Royal Navy crews said today they have cleared the damaged and flooded airport runway and that emergency relief flights were starting to arrive.
The British sailors brought body bags ashore and also performed some emergency surgery.
“We were saving lives yesterday, with many of my sailors ashore doing a lot of good work with people who had suffered quite terribly,” Royal Navy Commander Mike McCartain said in an interview.
He said his ship anchored last night in the harbour at St George’s, half-choked by overturned boats with some thrown to land by battering waves.
Mr Mitchell confirmed that the island’s 17th century stone prison was “completely devastated” allowing convicts to escape, including politicians jailed for 20 years for killings in a 1983 left-wing palace coup that led the US to invade.
Grenada is known as a major world producer of nutmeg. Mitchell said most crops have been destroyed, including nutmeg.
UN spokesman Fred Eckhard said virtually every major building in St George’s, which boasted English Georgian and French provincial architecture, has suffered structural damage.
The UN is sending a disaster team, Mr Eckhard said in New York City.
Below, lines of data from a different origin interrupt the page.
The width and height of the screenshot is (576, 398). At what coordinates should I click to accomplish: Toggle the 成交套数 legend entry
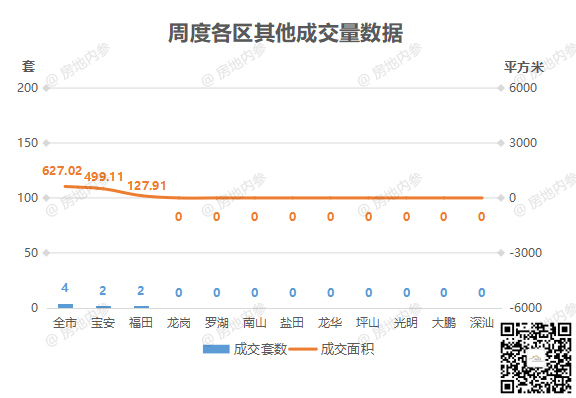(245, 349)
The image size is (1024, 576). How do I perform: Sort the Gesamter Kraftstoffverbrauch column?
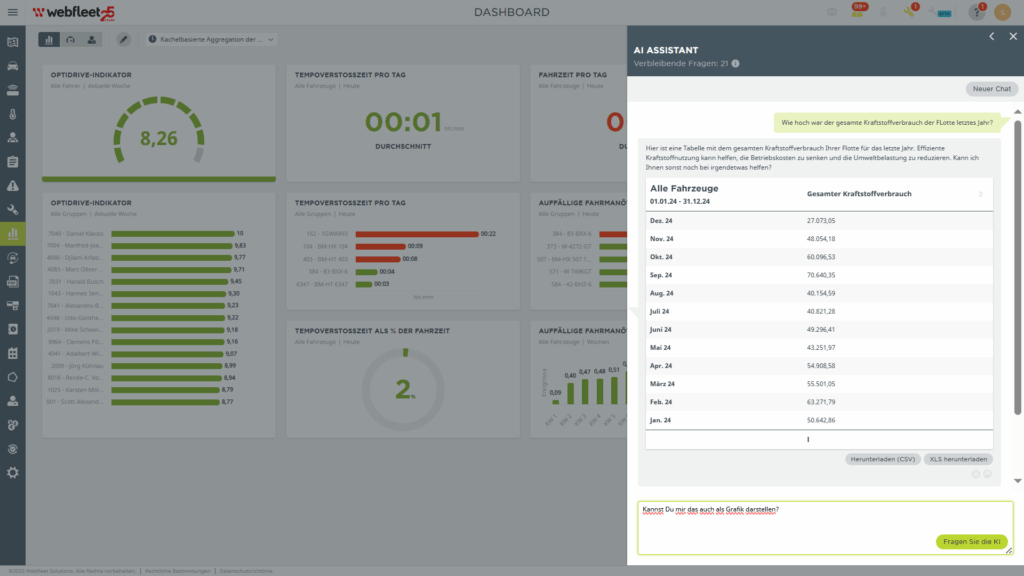pyautogui.click(x=980, y=194)
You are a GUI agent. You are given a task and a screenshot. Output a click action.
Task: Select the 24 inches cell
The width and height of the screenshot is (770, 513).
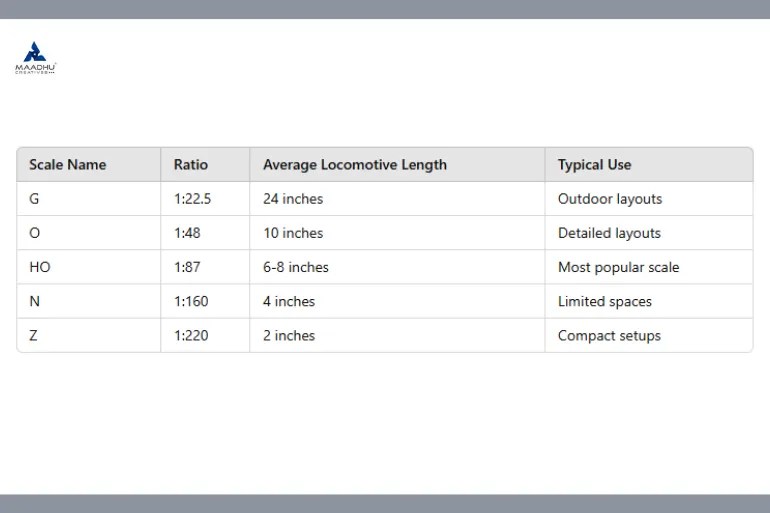tap(397, 199)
The Caribbean disaster response agency, based in Barbados, sent a team yesterday along with officials from USAID and the Pan American Health Organisation.
Because of poor communications, it was not possible to reach any of them.
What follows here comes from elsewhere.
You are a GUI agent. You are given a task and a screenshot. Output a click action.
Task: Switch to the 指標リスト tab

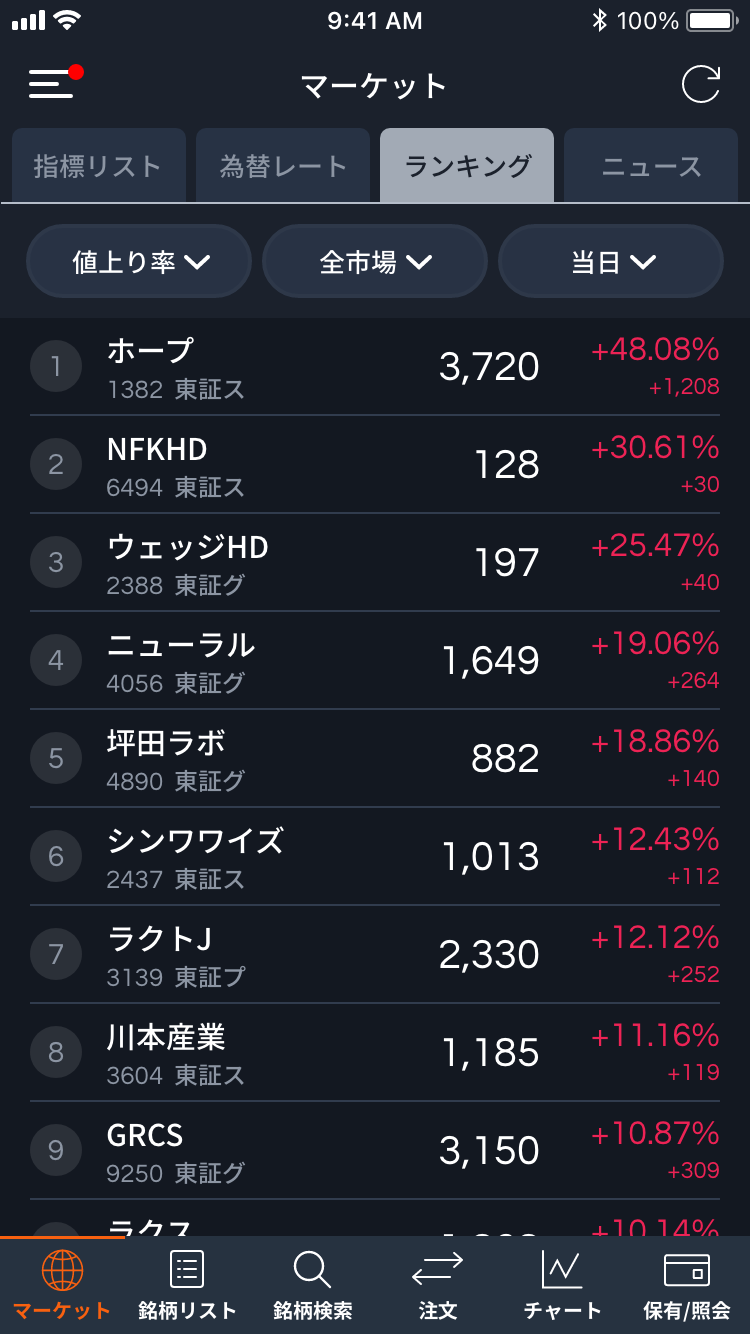[x=98, y=166]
The storm strengthened early today to become a Category Five, the strongest on the scale.
At 4pm Irish time Ivan was centred around 430 miles east-southeast of Kingston, Jamaica.
Hurricane-force winds extended up to 60 miles and tropical storm-force winds another 160 miles.
Ivan was moving west-northwest at 15 mph.
Its outer bands brought drenching rain to Haiti’s southwest peninsula overnight, where residents of sea-level Les Cayes town worried Ivan would bring disaster equal to May floods that killed 1,700 people and left 1,600 missing and presumed dead along the Haiti-Dominican Republic border.
It is the fiercest storm to hit the Caribbean since Hurricane Luis in 1995 and could be more destructive than Hurricane Gilbert, which was only Category Three when it devastated Jamaica in 1988.